(Aufgabenstellung):
Liste aus dem Textauszug unten alles auf, wofür laut Grundsatz 2 der Kampf für die Befreiung der arbeitenden Klassen geführt wird. Lass weg, wofür er ausdrücklich nicht geführt wird.

(Textauszug):

Quelle
I. Die sozialdemokratische Arbeiterpartei erstrebt die Einrichtung des freien Volksstaates.
II. Jedes Mitglied der sozialdemokratischen Arbeiterpartei verpflichtet sich, mit ganzer Kraft einzutreten für folgende Grundsätze:
1. Die heutigen politischen und sozialen Zustände sind im höchsten Grade ungerecht und daher mit der größten Energie zu bekämpfen.
2. Der Kampf für die Befreiung der arbeitenden Klassen ist nicht ein Kampf für Klassenprivilegien und Vorrechte, sondern für gleiche Rechte und gleiche Pflichten und für die Abschaffung aller Klassenherrschaft.

(Gespeicherte Datensätze):
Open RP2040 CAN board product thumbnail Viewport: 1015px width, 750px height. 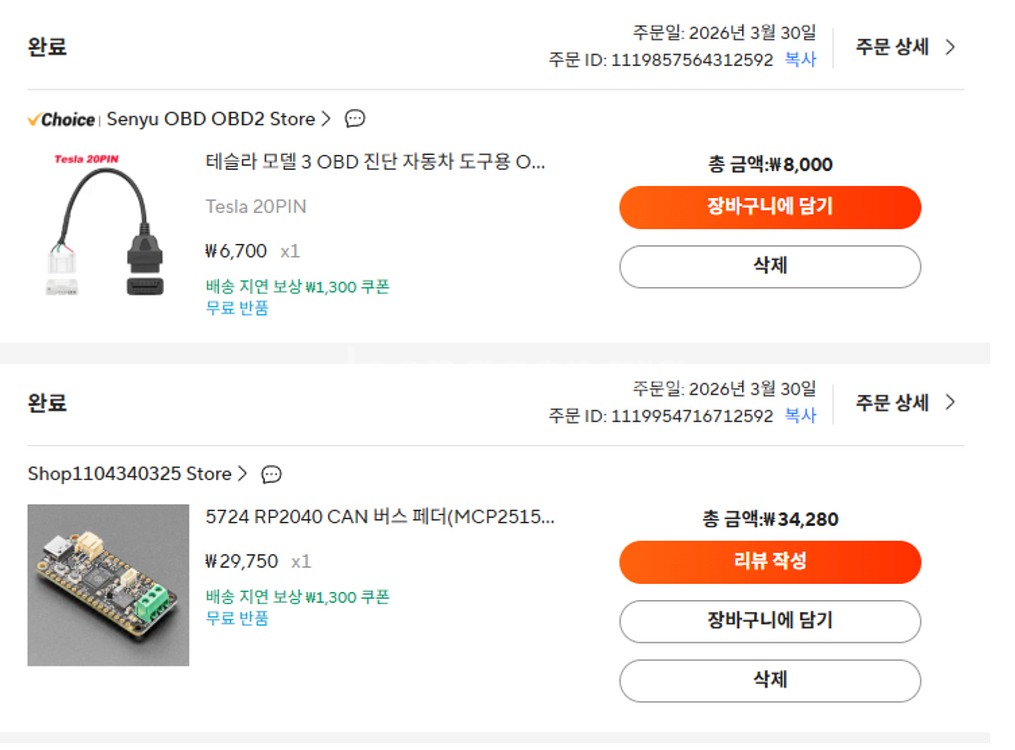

* * *

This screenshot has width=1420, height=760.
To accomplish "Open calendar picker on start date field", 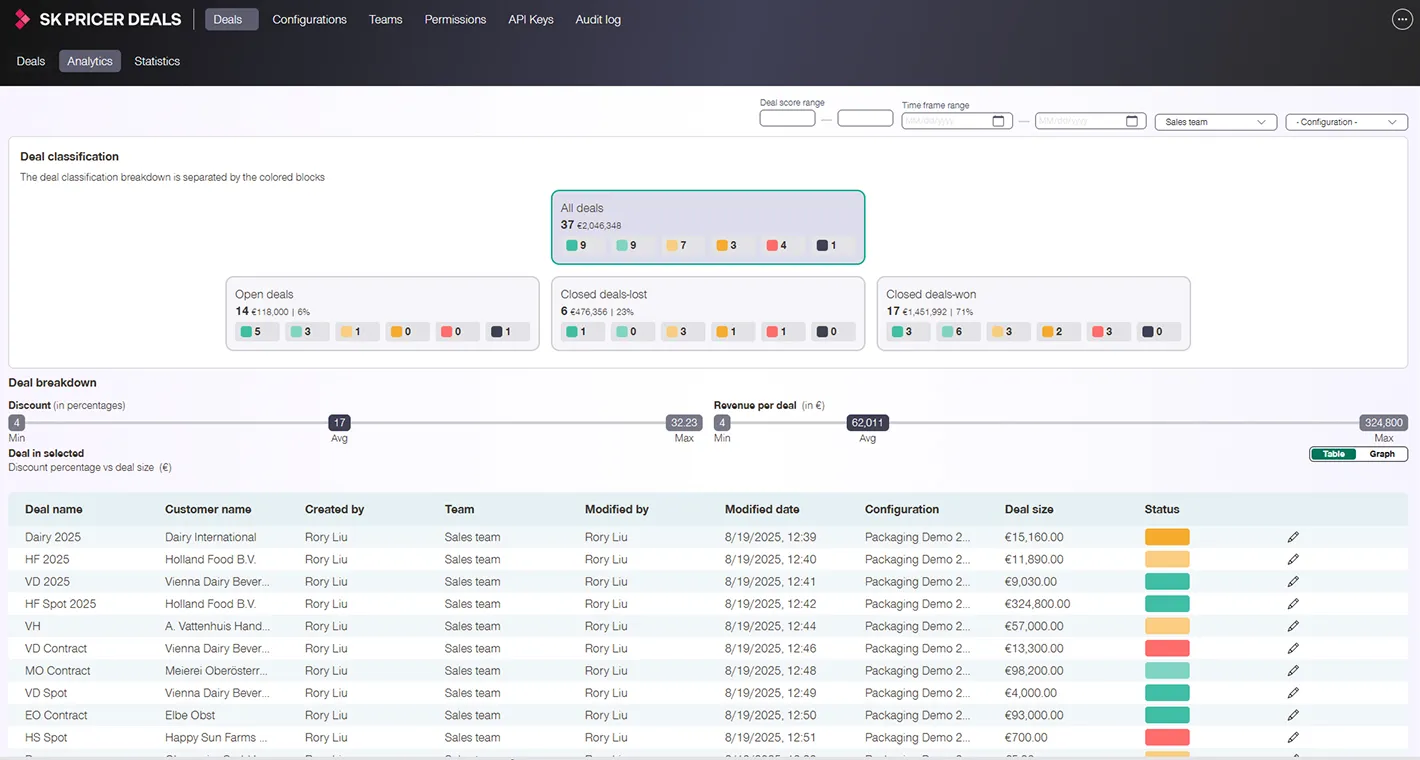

(Lösung):
- gleiche Rechte
- gleiche Pflichten
- die Abschaffung aller Klassenherrschaft